The immersion corrosion test was carried out by using a CJ-10 hydrothermal reactor and a hanger with a coupon. The stainless steel hanger was sprayed with polytetrafluoroethylene material for anti-corrosion treatment. The prepared hanger was suspended on the corrosion test hanger by using polytetrafluoroethylene line and then put into the kettle, and production water and simulated seawater was added, which was taken from the Tianjin Bohai Sea. The composition of the produced aqueous solution is shown in Table 3 below. The amount of seawater added to the corrosion test was not less than 20 mL per cm2 of the sample surface area. In order to simulate the service conditions of oil and gas pipelines in the real marine environment, the pressure of the reactor was adjusted to 2.6 MPa and the temperature was 85 °C, and a 14-day corrosion test was carried out. After the corrosion coupon was taken out of the reactor, it was gently soaked with anhydrous ethanol to dehydrate the corrosion surface to prevent oxidation, and then the sample was dried with high-purity nitrogen, and the sample was placed in a sealed bag for use.

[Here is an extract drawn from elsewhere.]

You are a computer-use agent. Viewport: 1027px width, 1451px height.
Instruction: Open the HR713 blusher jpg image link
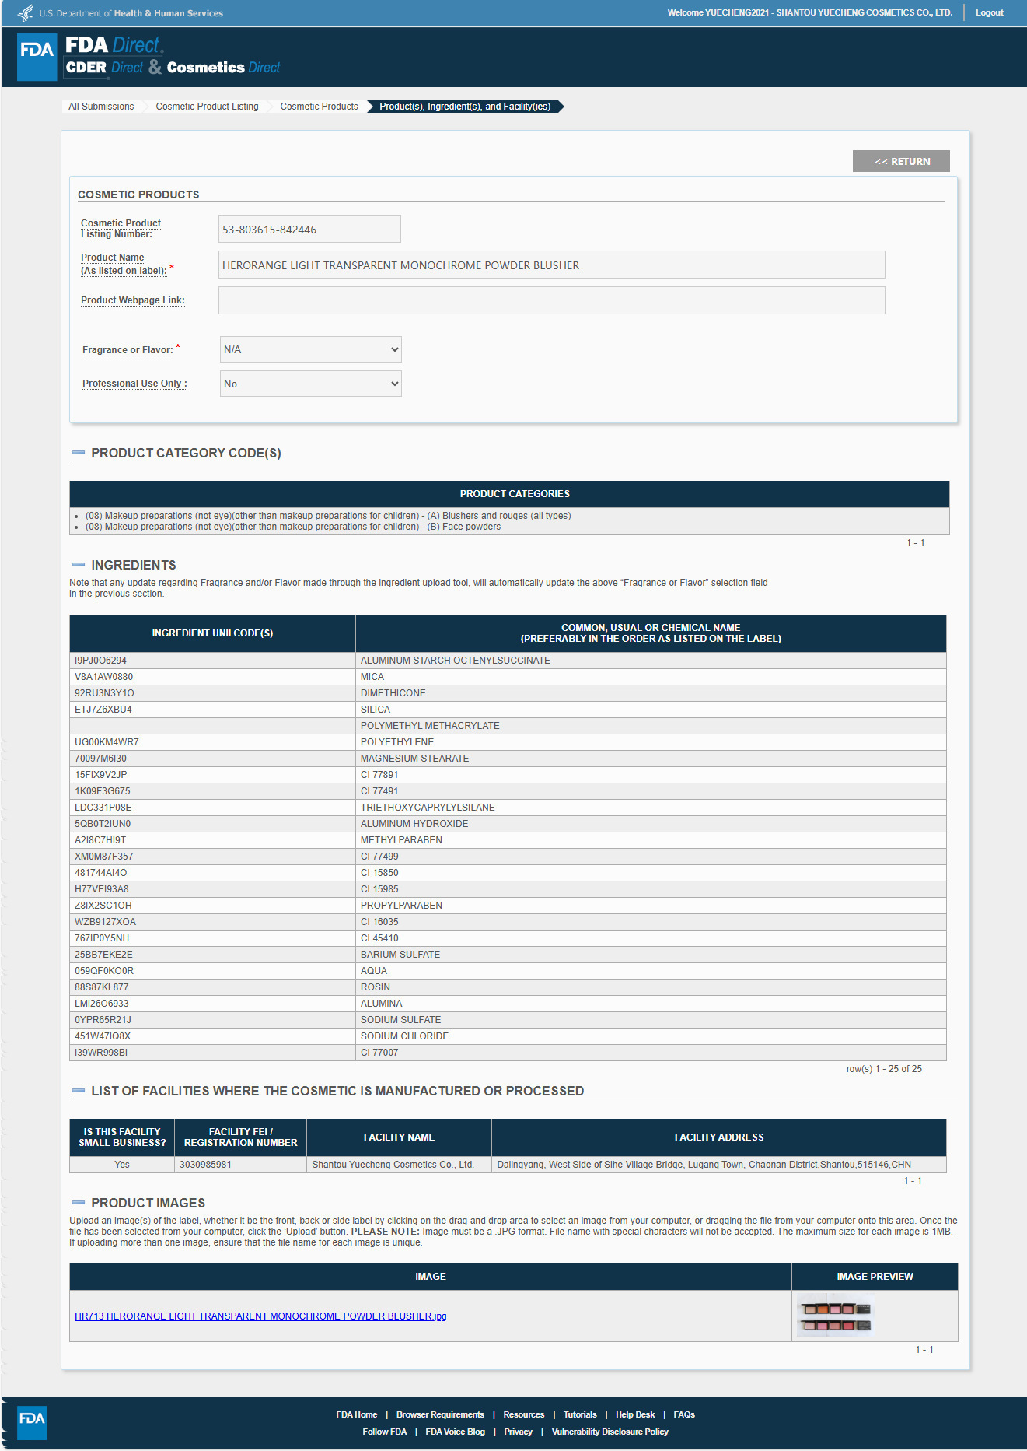coord(260,1316)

2.3. Morphology of Corrosion Products

A field emission environmental scanning electron microscope (FEI Quanta 200F, CIQTEK, Hefei, China) equipped with an energy dispersive spectrometer (EDS) was employed to examine the sample surface. The analysis was conducted at a magnification of 2000× and an acceleration voltage of 20.00 kV to characterize the morphology and composition of the corrosion products.

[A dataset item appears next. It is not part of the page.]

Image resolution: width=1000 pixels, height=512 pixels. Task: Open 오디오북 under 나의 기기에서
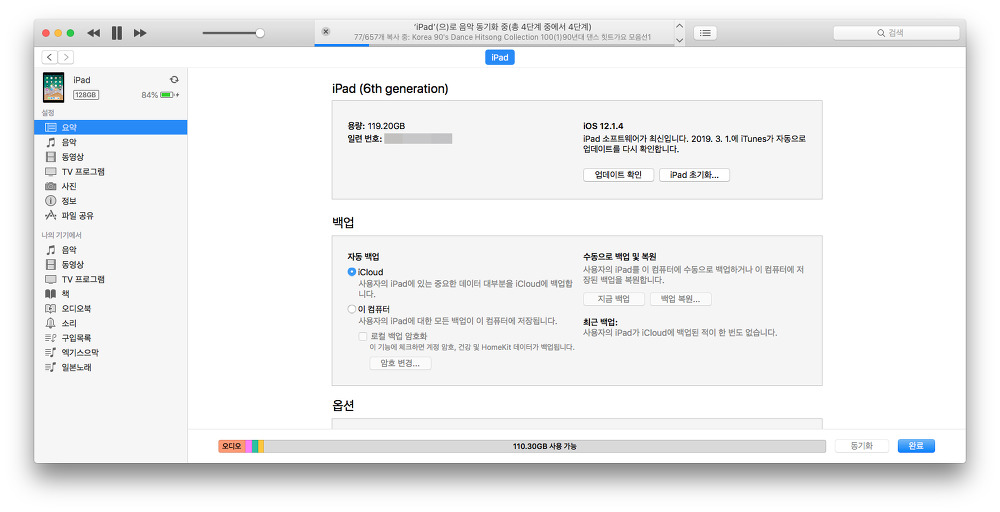click(x=76, y=308)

2.4. Uniform Corrosion Rate

Following the corrosion experiment, the corrosion products were removed using a chemical solution consisting of 500 mL HCl, 500 mL deionized water, and 3.5 g hexamethylenetetramine. The exposed specimen surface was then sequentially rinsed with distilled water and anhydrous ethanol and subsequently dried with high-purity nitrogen. The weight change was measured using an analytical balance, and the average corrosion rate was calculated according to Equation (1).
CR = ω × 365 × 1000 A × T × D
CR is the corrosion rate in mm/y; ω is the weight loss in g; A is the exposed surface area in mm2; T is the soaking time in days; and D is the density of the steel in g/mm3.

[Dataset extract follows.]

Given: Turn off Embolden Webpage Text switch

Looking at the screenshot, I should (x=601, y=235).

2.5. Electrochemical Performance

The electrochemical performance test was conducted using a Gamry 600+ workstation (Shanghai Chenhua Instrument Co., Ltd., Shanghai, China) with a three-electrode configuration. A medium carbon steel sample served as the working electrode, while a platinum foil with a large surface area was used as the counter electrode. A saturated calomel electrode (SCE), connected to the cell via a salt bridge, functioned as the reference electrode.
After the sample was immersed in the electrolyte for a specified duration, the open circuit potential (OCP) was monitored until it stabilized. Subsequently, a potentiodynamic polarization test was performed at a scan rate of 0.5 mV/s. The potentiodynamic polarization test was performed by scanning from approximately −0.8 V to −0.4 V and comparing results with the SCE, covering both cathodic and anodic regions relative to the stabilized OCP.

3. Results

3.1. Seawater Corrosion Experiment

As shown in Figure 2 and Table 4, SEM images and EDS element examination showed that after seawater corrosion, the surface of the untreated HFW base metal sample changed from dark to bright, and the product showed bright flakes (rectangular region marking). After the corrosion of the polished HFW base metal sample, the SEM image shows that there is a large area of floccules (elliptical region marking) and that there are more corrosion products in the scratch area of the simulated ball HFW base metal sample than in the matrix before corrosion, and they are bright and spherical (circular region marking); EDS elements show that the element composition of the sample before corrosion is relatively simple. After corrosion, the surface oxygen content is significantly improved compared with that before corrosion, and the element types are increased. The main reaction products were C, O, Fe, and so on. After seawater corrosion, the content of Fe in the corrosion products on the surface of the sample decreased, but the Fe element was still detected, indicating that the corrosion products on the surface of the sample were iron oxides. Compared with the untreated sample surface, the polished sample surface had fewer corrosion products, and the polishing treatment enabled X65 steel to obtain higher corrosion resistance. On the surface of the sample after scratch treatment, there were more products at the scratch site, and the scratch destroyed the sample, producing a significant pitting corrosion phenomenon.
As shown in Figure 3 and Table 5, the surface of untreated HFW steel welding parts after seawater corrosion was dim, and gray balls appeared (rectangular region marking). The surface of the polished sample was smooth before the reaction (elliptical region marking). After the reaction, the surface corrosion products showed bright balls, accompanied by dark flakes. After the simulated ball treatment, there were more corrosion products in the scratches, which were flocculent and accompanied by cracks. The EDS data in Table 5 show that there is no obvious difference in the elements of the samples under different surface treatment methods after corrosion. After the simulated ball treatment, the iron content of the samples after corrosion is higher than that of the samples without ball treatment, and the oxygen content is low, indicating that the iron oxide content in the corrosion products is low and the corrosion resistance is strong.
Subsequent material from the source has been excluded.